PDT, photodynamic therapy.

The groups laser and bark extract (B+L+), laser and leaf extract (F+L+), and laser and MG (M+L+) received PDT with low-intensity laser irradiation. The Theralase red light (DMC, São Paulo, SP) was activated for 34 sec at the specifications listed. The tip of the optical probe was at a distance of 1 cm from the disc impregnated with the sample. In group laser only (L+) only a sterile disk, without impregnation of any substance, was treated with the laser.

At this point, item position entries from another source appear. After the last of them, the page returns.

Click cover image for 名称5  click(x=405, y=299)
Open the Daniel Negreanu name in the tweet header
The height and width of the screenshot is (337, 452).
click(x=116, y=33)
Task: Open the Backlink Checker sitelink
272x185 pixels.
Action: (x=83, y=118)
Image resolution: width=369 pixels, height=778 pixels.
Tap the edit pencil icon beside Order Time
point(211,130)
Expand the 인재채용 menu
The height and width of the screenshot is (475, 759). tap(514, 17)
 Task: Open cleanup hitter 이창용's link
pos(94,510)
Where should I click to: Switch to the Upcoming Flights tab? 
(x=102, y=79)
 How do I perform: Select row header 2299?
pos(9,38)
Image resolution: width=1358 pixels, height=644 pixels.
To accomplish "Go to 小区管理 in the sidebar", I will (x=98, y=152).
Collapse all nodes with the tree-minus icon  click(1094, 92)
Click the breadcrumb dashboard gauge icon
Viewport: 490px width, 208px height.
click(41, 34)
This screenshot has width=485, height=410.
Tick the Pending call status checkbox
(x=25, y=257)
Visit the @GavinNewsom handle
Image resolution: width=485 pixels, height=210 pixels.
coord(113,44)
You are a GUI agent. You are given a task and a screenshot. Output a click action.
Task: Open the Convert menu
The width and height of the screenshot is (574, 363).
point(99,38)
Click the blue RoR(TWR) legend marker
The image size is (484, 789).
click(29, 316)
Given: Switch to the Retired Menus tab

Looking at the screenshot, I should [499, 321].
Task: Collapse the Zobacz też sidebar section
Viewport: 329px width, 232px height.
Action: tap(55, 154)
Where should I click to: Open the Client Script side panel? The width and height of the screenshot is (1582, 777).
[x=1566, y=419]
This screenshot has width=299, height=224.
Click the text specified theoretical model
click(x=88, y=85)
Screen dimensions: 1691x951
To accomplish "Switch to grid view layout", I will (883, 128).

After these procedures, plates were placed in oven at 37°C for 24 h. The biological effect of PDT, isolated application of low-intensity laser therapy, and the use of extracts and the MG dye in different bacterial species were measured in millimeters by measuring the diameter of inhibition halos produced. Assays were performed in quadruplicate, and statistically analyzed by independent samples Mann–Whitney U test (SPSS/PC, ver. 10.0, Chicago, IL), p values<0.05 were considered significant.

Results

Inhibition zones were observed in all groups, except for control group L+ that did not present any inhibition halo, showing that only the application of low-intensity laser (660 nm) does not inhibit bacterial growth. The dried extract from the bark of S. brasiliensis showed inhibitory activity in all bacteria, with laser increasing the produced halos, with the exception of E. coli, in which the presence of an inhibition halo was visualized only at the highest concentration studied (500 mg.mL⁻¹) (Table 2). P. aeruginosa showed an inhibition zone at all concentrations of the extract of the bark. Although there was significant variation between the B+L+ and bark extract only (B+L−) groups at concentrations of 50 and 300 mg.mL⁻¹ (p>0.05), there were statistically significant variations between these groups (p=0.029) at the other concentrations. The leaf extract of S. brasiliensis also showed an inhibition halo in all the studied bacteria, as is shown in Table 3. The inhibition halo was greater in the group with laser application, showing positive results for E. coli and P. aeruginosa.

Table 2.

Antimicrobial Activity of Different Concentrations of Schinopsis brasiliensis Engl. Bark Extract Tested Against Bacterial Strains

		Zones of inhibition (mm)
Bacterial strains	Test group	500 mg.mL ⁻¹	400 mg.mL ⁻¹	300 mg.L ⁻¹	200 mg.mL ⁻¹	100 mg.mL ⁻¹	50 mg.mL ⁻¹	1 mg.mL ⁻¹
S. a	B+L+	24.55±0.36^a	21.03±1.44	19.90±0.48	17.05±0.44	15.40±0.49	14.51±0.80	-
	B+L−	18.55±0.37	20.21±0.97	14.78±0.24	17.12±0.32	14.33±0.18	14.01±0.52	-
	p Value	p=0.029	p=0.380	p=0.029	p=0.318	p=0.029	p=0.257	-
E. c	B+L+	13.43±0.58	-	-	-	-	-	-
	B+L-	11.92±0.50	-	-	-	-	-	-
	p Value	p=0.029	-	-	-	-	-	-
P. a.	B+L+	21.79±0.49	22.60±0.47	20.85±0.45	20.32±0.35	16.88±0.17	15.95±0.34	7.10±0.26
	B+L−	23.45±0.52	23.42±0.34	20.18±0.78	18.00±0.29	15.07±0.37	14.62±2.24	6.07±0.19
	p Value	p=0.029	p=0.029	p=0.389	p=0.029	p=0.029	p=0.546	p=0.029
E. f.	B+L+	11.72±0.54	11.30±0.51	11.50±0.15	9.50±1.56	-	-	-
	B+L−	11.59±0.41	11.90±0.30	9.91±0.52	10.71±0.37	-	-	-
	p Value	p=0.270	p=0.275	p=0.029	p=0.683	-	-	-

Mean±standard deviations, throughout.

p Value<0.05 was statistically significant in the independent samples Mann–Whitney U test.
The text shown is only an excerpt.